*** RECORD EXTRACTS Section Begins ***
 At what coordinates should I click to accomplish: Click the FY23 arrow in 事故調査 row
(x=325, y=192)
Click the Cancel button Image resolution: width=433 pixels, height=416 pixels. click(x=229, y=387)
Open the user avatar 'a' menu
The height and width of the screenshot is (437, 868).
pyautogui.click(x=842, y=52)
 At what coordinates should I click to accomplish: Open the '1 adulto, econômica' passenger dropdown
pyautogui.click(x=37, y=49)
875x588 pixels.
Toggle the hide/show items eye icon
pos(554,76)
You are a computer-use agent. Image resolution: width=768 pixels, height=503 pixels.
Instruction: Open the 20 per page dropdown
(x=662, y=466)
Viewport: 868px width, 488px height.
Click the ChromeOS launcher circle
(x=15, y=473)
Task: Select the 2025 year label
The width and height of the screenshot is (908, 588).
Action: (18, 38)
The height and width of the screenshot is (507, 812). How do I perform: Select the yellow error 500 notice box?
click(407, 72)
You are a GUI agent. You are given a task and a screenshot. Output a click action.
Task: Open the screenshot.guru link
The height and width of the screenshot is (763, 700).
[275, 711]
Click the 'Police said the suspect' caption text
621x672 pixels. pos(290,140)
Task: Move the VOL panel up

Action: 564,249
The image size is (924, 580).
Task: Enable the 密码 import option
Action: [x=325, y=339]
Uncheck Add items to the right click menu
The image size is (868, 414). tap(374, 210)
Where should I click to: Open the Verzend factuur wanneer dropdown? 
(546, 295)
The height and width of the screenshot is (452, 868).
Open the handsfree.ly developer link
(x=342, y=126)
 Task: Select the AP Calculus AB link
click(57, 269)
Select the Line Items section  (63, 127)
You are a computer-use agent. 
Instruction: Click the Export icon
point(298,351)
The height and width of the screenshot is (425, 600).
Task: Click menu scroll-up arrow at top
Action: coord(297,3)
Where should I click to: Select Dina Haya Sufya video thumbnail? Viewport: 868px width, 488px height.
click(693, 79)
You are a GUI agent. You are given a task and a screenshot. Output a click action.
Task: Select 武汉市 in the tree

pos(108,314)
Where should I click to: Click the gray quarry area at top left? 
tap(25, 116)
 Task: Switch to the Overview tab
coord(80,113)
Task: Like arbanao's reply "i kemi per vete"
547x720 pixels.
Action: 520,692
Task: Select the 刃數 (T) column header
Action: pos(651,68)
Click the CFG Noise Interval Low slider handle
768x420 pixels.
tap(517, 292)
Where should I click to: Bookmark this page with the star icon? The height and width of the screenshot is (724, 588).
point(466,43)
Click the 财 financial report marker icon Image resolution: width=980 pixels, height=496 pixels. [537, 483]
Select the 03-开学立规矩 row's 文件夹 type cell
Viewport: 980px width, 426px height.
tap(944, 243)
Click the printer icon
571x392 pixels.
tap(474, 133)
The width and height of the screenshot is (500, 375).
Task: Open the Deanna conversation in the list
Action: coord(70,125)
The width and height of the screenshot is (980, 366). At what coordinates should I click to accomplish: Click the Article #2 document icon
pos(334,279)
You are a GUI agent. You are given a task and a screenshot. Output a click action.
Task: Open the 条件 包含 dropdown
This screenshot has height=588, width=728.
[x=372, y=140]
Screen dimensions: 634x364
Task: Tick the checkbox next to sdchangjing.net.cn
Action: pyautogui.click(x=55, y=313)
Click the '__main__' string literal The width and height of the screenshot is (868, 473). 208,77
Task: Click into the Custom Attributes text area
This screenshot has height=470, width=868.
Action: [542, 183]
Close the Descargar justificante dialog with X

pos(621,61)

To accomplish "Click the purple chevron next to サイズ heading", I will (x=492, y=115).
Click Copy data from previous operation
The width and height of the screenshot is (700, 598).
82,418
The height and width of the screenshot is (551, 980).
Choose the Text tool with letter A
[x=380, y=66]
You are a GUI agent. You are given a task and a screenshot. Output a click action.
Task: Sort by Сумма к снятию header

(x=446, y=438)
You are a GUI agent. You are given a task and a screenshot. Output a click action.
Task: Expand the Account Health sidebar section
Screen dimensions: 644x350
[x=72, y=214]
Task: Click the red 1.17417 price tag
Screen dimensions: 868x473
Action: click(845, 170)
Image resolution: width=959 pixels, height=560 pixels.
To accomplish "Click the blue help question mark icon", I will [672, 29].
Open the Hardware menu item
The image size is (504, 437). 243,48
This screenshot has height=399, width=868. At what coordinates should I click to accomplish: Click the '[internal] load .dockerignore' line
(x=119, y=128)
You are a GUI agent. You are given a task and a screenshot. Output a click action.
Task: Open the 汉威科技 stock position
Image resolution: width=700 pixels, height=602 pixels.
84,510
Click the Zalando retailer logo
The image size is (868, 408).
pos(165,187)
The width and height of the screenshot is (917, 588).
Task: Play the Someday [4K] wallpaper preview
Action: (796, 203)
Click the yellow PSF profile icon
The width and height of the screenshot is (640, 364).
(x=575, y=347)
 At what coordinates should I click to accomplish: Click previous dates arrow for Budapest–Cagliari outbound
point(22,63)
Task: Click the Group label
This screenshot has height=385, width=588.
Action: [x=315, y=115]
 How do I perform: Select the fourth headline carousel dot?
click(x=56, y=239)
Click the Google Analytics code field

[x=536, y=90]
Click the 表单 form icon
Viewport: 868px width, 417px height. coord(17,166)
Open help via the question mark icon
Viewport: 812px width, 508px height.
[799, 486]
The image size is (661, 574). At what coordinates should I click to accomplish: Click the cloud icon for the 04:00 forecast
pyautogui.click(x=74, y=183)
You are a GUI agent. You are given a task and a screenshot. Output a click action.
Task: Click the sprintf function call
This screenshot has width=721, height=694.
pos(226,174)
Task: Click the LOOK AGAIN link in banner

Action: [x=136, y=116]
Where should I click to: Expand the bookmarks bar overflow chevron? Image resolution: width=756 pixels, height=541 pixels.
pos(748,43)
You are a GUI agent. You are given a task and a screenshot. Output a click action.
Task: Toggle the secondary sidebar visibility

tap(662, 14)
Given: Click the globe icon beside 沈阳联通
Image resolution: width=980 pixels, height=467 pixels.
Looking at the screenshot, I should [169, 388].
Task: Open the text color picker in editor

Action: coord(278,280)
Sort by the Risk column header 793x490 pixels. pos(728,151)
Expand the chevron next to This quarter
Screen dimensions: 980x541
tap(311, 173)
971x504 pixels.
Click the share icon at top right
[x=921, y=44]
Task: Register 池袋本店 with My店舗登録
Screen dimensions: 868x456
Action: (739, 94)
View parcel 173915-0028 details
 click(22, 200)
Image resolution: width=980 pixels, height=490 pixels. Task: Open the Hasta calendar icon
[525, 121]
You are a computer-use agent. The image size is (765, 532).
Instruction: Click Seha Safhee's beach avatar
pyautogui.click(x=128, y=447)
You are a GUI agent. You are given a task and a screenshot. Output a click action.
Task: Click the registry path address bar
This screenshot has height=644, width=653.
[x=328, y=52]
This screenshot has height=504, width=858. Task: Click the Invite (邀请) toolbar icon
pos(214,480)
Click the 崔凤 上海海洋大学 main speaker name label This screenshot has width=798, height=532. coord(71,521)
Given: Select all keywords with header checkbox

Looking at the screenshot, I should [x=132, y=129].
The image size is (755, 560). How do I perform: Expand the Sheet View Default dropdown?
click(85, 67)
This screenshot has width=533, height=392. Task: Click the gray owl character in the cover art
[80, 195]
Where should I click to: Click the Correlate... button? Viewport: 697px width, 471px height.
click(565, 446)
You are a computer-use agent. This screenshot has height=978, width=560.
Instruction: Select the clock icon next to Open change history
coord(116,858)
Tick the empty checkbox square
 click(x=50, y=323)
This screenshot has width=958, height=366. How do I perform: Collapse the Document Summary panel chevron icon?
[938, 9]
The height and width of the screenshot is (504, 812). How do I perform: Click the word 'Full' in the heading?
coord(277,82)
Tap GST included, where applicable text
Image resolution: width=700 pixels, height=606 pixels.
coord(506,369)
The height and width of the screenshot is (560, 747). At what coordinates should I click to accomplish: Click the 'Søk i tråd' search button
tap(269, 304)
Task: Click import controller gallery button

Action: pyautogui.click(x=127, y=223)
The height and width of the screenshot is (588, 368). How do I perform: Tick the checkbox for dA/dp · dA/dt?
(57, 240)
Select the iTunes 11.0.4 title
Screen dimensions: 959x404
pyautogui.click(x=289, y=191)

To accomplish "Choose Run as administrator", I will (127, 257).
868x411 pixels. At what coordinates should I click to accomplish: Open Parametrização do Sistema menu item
*** RECORD EXTRACTS Section Ends ***
▶ _EXERCISE DETAILS_
If the word "label" is on a line above, return that line.

▶ _EXERCISE RESULT_
Task: Select the 2025 year label
Task: Click the Group label
Click the 崔凤 上海海洋大学 main speaker name label This screenshot has width=798, height=532. coord(71,521)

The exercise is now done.